Abstract: : Purpose: To elucidate the role of FOXC1 phosphorylation on function. Methods: Mutations in the FOXC1 transcription factor gene result in Axenfeld–Rieger syndrome, where affected individuals present with a spectrum of anterior segment dysgeneses that result in a heightened propensity to develop glaucoma. OUrPrevious work has demonstrated an inverse correlation between FOXC1 activity and its phosphorylation state. To delineate a role for FOXC1 phosphorylation on its activity, four putative p42/44 MAP kinase phosphorylation sites (Thr68 Ser241 Ser259 and Ser272) were individually mutated to alanines and these substituted FOXC1 molecules were assayed for changes in activity. Results: Three out of four serine substitutions had a minimal effect on FOXC1 activity.
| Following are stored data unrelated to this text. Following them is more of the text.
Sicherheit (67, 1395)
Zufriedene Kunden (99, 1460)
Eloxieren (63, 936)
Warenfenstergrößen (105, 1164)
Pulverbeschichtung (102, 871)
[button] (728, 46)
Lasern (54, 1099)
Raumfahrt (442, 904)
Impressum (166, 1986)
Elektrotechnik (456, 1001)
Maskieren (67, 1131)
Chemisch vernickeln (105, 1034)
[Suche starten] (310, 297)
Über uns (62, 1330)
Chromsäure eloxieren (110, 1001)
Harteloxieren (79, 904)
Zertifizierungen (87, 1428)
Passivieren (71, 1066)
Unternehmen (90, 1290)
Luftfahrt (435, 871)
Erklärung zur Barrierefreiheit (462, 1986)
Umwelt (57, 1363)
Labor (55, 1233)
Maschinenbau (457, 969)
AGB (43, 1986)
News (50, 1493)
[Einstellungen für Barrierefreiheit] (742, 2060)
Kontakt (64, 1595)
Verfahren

However, the S272A substitution resulted in a severe reduction in FOXC1 steady–state protein levels and led to an impaired activation of a FOXC1 reporter gene. This S272A substitution led to a decrease in FOXC1 phosphorylation both in vitro and in vivo. The addition of the 26 proteasome inhibitor MG132 stabilized S272A levels, indicating that this FOXC1 S272A protein was degraded by the 26S proteasome pathway and furthermore suggests that phosphorylation of Ser272 was crucial for FOXC1 stability. Although the half–life of wild type FOXC1 was short lived (T1/2<60 min), the S272A substitution reduced the half–life to 30 minutes. Co–immunoprecipitation experiments indicated that FOXC1 was polyubiquitinated. To link the FOXC1 stability to specific phosphorylation events, we tested a battery of protein kinase inhibitors on the regulation of FOXC1 steady state protein levels. Treatment with the MEKK inhibitor PD98059 and the glycogen synthase 3 inhibitor LiCl greatly reduced full–length FOXC1 steady state levels. Further examination of the role of growth factors and MAP kinase signaling on FOXC1 protein levels revealed that FOXC1 stabilization may be regulated by cell cycle progression. Conclusions: These results indicate that FOXC1 protein levels are tightly regulated by post–translational modifications. Since genetic alterations in FOXC1 levels are pathogenic, these physiological mechanisms that modulate FOXC1 protein levels may be fundamental in glaucoma disease progression.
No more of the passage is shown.